Epicardial fat necrosis typically presents with sharp pain localized over the left shoulder or within the chest cavity, often pleuritic in nature. Physical examination is often completely normal, but patients could have an elevated heart rate, respiratory rate, or even reproducible pain with movement [1]. Electrocardiograms for patients are almost always normal, except for the occasional nonspecific repolarization finding, and chest radiographs can show some abnormalities but in less than 5% of diagnoses. There is currently no literature to support the use of point of care ultrasound as a diagnostic tool for this diagnosis. Formal transthoracic echocardiography can detect hypoechogenic areas overlying the pericardium and left ventricle [6], but that is not within the recommended scope of practice for emergency physicians at this time [7].
Chest radiographs can be nonspecific with atelectasis, a small left-sided pleural effusion, pericardiac opacity, or pericardial thickening [8]. These chest radiograph findings may prompt additional diagnostic testing, which often leads to a CT scan, discovering the diagnosis.

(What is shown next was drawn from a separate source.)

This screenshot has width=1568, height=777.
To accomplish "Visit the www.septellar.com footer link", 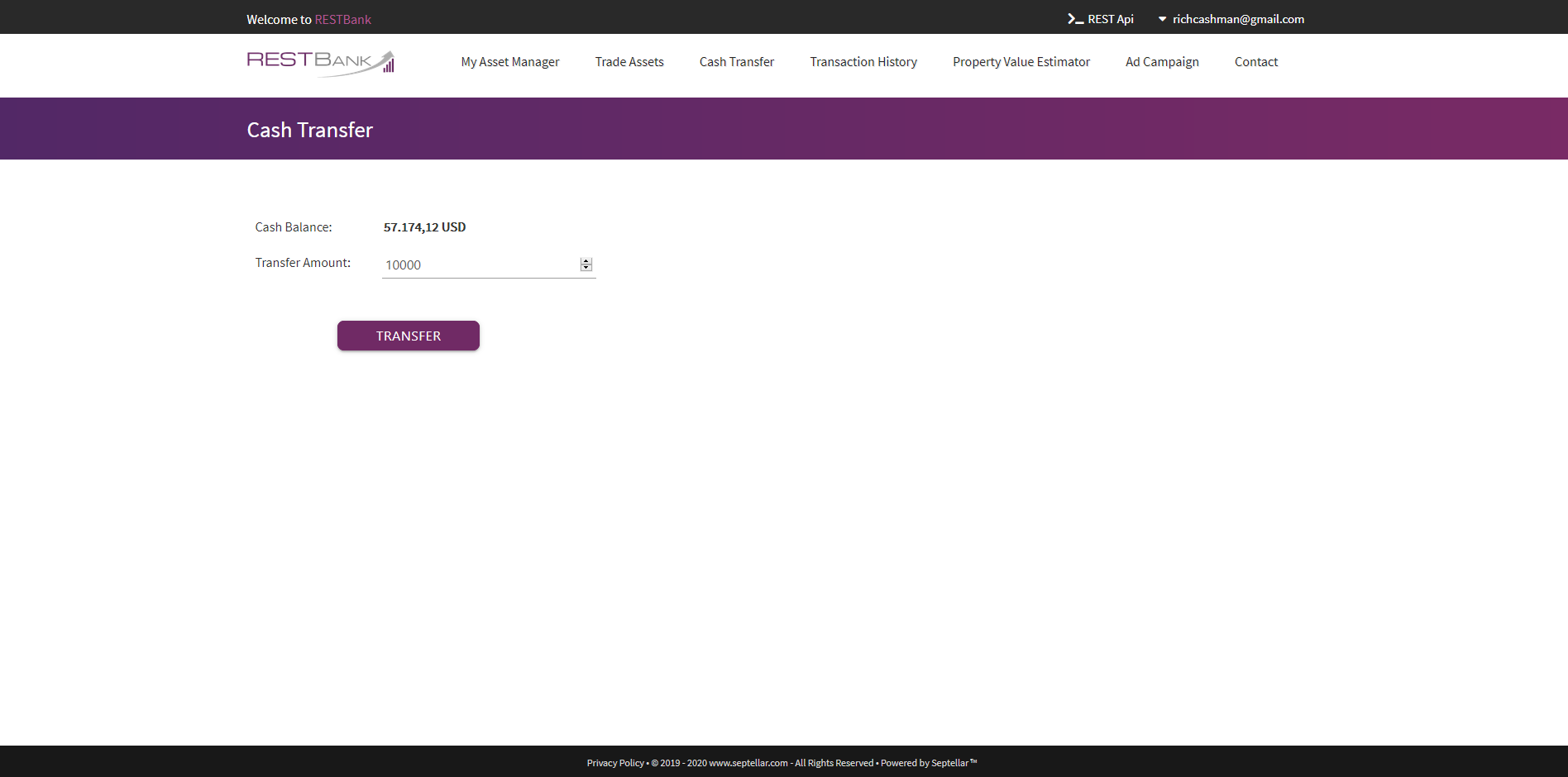I will coord(748,763).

A noncontract CT scan of the chest is considered the gold standard for this diagnosis and shows pericardial thickening with an encapsulated fatty lesion [9]. A retrospective review from 2021 of chest CTs (n=7463) found the presence of epicardial fat necrosis in 2.15% of scans. Thus, both radiology and emergency medicine physicians should be aware of this condition and look for it when reviewing imaging in specific clinical scenarios. It is important to note that the differential for a pericardial fatty lesion includes primary fatty tumors such as lipoma, liposarcoma, teratoma, and thymolipoma [10], so repeat imaging will be incredibly important for patients to assess for resolution.

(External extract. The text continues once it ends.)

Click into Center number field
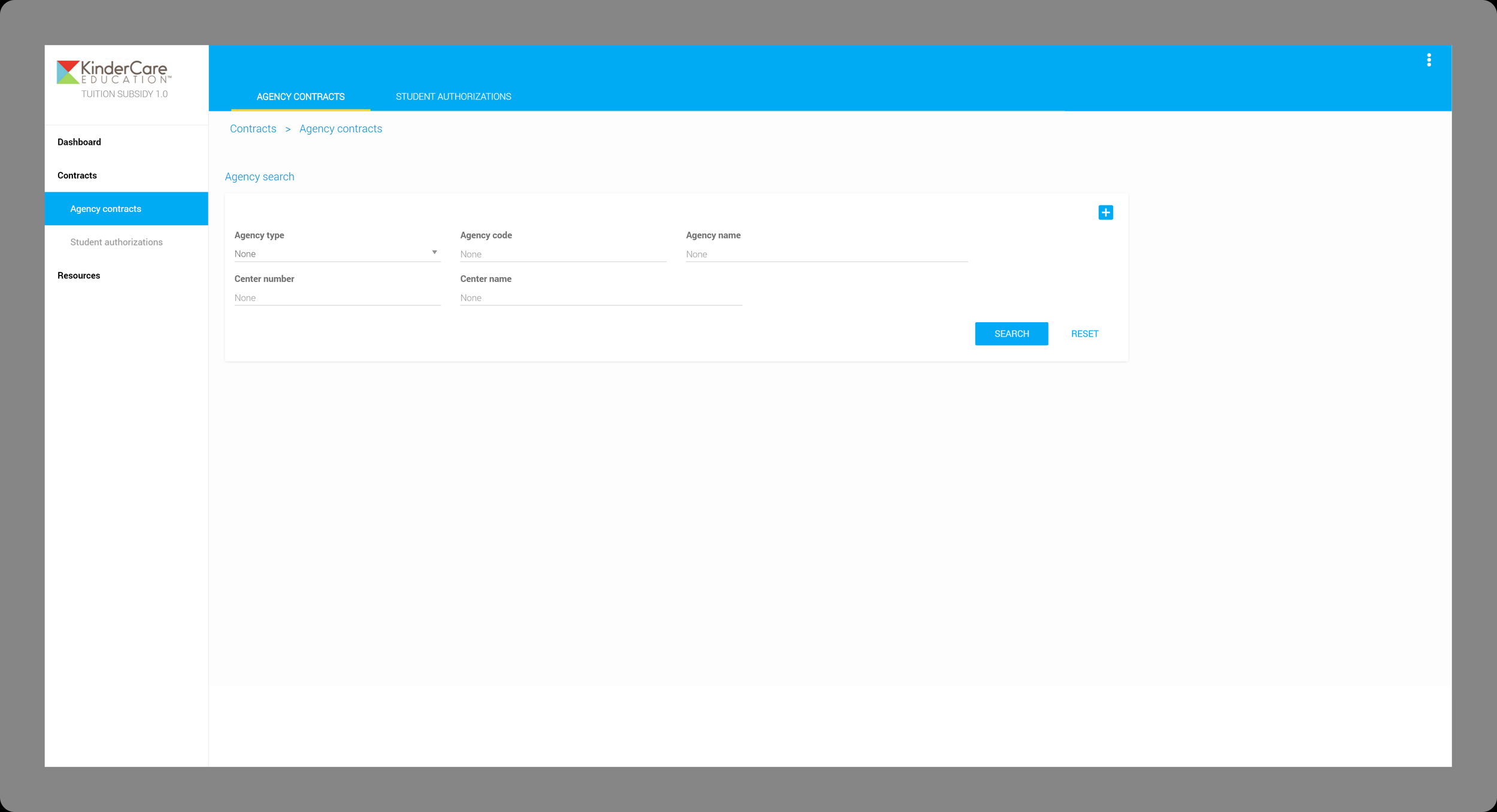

Accorsi et al. proposed a diagnostic algorithm for the approach and management of presumed epicardial fat pad necrosis, which recommends a reasonable approach to work-up for acute pleuritic chest pain depending upon the patient’s risk factors. If pleuritic chest pain is present, a thorough history and physical examination should be performed. Electrocardiography and chest radiography should be considered at a minimum if epicardial fat necrosis is suspected. Additional tests should be included in the diagnostic approach if other conditions are suggested by the patient's history and risk factors. If no definitive diagnosis is established, a radiology-performed transthoracic echocardiogram or chest CT-PA should be considered to rule out epicardial fat necrosis [1].

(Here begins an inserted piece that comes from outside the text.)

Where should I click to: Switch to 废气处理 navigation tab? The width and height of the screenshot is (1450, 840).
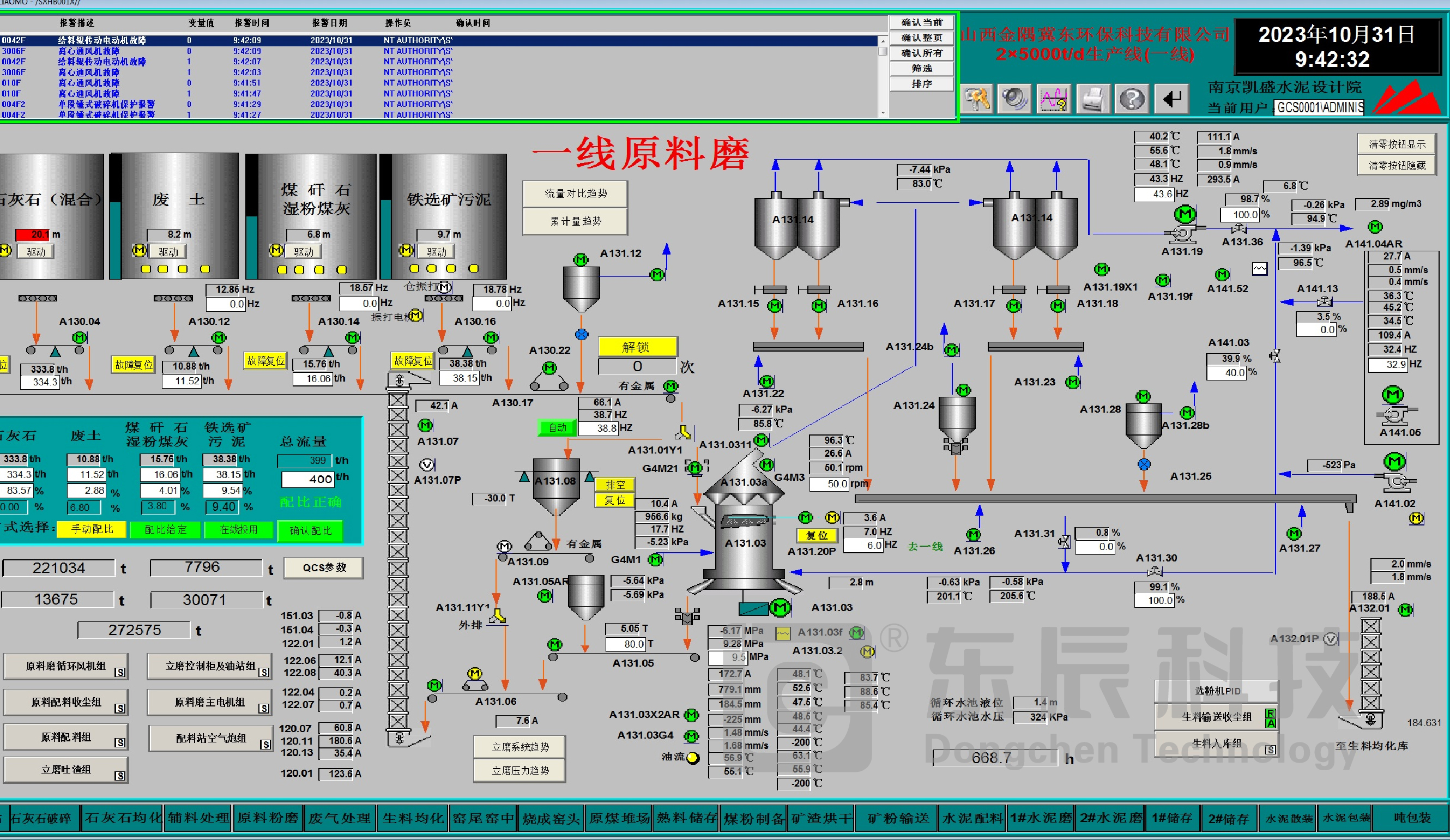(340, 818)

The treatment for epicardial fat necrosis is anti-inflammatory medications and a one to two-month follow-up with repeat imaging to ensure resolution because it is important to remember that if there is no resolution, this fatty lesion could be representative of malignancy [9]. This information is very important to include in any discharge instructions for the patient.
Conclusions
While chest pain is a common presenting concern to the ED, the diagnosis of epicardial fat necrosis is uncommon. This should be suspected in patients with unexplained pleuritic or precordial chest pain that have a pericardial opacity on chest radiograph. Diagnosis can then be confirmed through a transthoracic echocardiogram or a CT-PA. These patients can subsequently be treated with anti-inflammatory medications as outpatients with instructions to obtain follow-up imaging to ensure resolution.